[start of DATA FOR PROCESSING]

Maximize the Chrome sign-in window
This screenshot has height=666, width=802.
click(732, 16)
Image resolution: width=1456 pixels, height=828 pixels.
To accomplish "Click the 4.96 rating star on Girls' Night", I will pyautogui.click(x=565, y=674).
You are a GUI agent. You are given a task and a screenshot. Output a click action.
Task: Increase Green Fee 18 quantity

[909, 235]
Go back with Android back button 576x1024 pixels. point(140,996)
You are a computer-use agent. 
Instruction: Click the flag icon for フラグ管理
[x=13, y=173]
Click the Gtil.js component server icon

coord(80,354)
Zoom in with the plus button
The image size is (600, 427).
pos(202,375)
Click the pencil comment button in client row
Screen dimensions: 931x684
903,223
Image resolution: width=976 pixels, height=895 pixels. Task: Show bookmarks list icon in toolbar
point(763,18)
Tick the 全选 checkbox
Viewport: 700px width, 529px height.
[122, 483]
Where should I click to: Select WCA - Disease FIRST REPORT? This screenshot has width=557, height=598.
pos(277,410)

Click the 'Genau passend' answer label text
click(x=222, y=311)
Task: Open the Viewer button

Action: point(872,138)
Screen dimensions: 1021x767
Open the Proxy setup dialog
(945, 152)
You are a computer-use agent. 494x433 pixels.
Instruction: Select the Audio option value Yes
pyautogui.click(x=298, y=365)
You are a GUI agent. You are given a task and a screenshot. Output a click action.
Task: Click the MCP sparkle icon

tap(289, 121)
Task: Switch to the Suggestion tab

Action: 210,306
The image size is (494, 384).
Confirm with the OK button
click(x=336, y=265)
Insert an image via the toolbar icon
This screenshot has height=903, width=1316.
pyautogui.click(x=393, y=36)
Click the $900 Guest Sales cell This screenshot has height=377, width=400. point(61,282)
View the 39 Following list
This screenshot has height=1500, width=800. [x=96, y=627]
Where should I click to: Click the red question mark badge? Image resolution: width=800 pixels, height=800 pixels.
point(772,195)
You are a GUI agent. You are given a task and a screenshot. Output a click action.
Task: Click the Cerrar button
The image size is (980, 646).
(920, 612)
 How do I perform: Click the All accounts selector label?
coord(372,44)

[end of DATA FOR PROCESSING]

WHAT IS ASKED:
Convert every line of the items above into a JSON array of strings, one string per line, leaving out the blank lines.

WORKED SOLUTION:
[
  "Maximize the Chrome sign-in window",
  "This screenshot has height=666, width=802.",
  "click(732, 16)",
  "Image resolution: width=1456 pixels, height=828 pixels.",
  "To accomplish \"Click the 4.96 rating star on Girls' Night\", I will pyautogui.click(x=565, y=674).",
  "You are a GUI agent. You are given a task and a screenshot. Output a click action.",
  "Task: Increase Green Fee 18 quantity",
  "[909, 235]",
  "Go back with Android back button 576x1024 pixels. point(140,996)",
  "You are a computer-use agent. ",
  "Instruction: Click the flag icon for フラグ管理",
  "[x=13, y=173]",
  "Click the Gtil.js component server icon",
  "coord(80,354)",
  "Zoom in with the plus button",
  "The image size is (600, 427).",
  "pos(202,375)",
  "Click the pencil comment button in client row",
  "Screen dimensions: 931x684",
  "903,223",
  "Image resolution: width=976 pixels, height=895 pixels. Task: Show bookmarks list icon in toolbar",
  "point(763,18)",
  "Tick the 全选 checkbox",
  "Viewport: 700px width, 529px height.",
  "[122, 483]",
  "Where should I click to: Select WCA - Disease FIRST REPORT? This screenshot has width=557, height=598.",
  "pos(277,410)",
  "Click the 'Genau passend' answer label text",
  "click(x=222, y=311)",
  "Task: Open the Viewer button",
  "Action: point(872,138)",
  "Screen dimensions: 1021x767",
  "Open the Proxy setup dialog",
  "(945, 152)",
  "You are a computer-use agent. 494x433 pixels.",
  "Instruction: Select the Audio option value Yes",
  "pyautogui.click(x=298, y=365)",
  "You are a GUI agent. You are given a task and a screenshot. Output a click action.",
  "Task: Click the MCP sparkle icon",
  "tap(289, 121)",
  "Task: Switch to the Suggestion tab",
  "Action: 210,306",
  "The image size is (494, 384).",
  "Confirm with the OK button",
  "click(x=336, y=265)",
  "Insert an image via the toolbar icon",
  "This screenshot has height=903, width=1316.",
  "pyautogui.click(x=393, y=36)",
  "Click the $900 Guest Sales cell This screenshot has height=377, width=400. point(61,282)",
  "View the 39 Following list",
  "This screenshot has height=1500, width=800. [x=96, y=627]",
  "Where should I click to: Click the red question mark badge? Image resolution: width=800 pixels, height=800 pixels.",
  "point(772,195)",
  "You are a GUI agent. You are given a task and a screenshot. Output a click action.",
  "Task: Click the Cerrar button",
  "The image size is (980, 646).",
  "(920, 612)",
  " How do I perform: Click the All accounts selector label?",
  "coord(372,44)"
]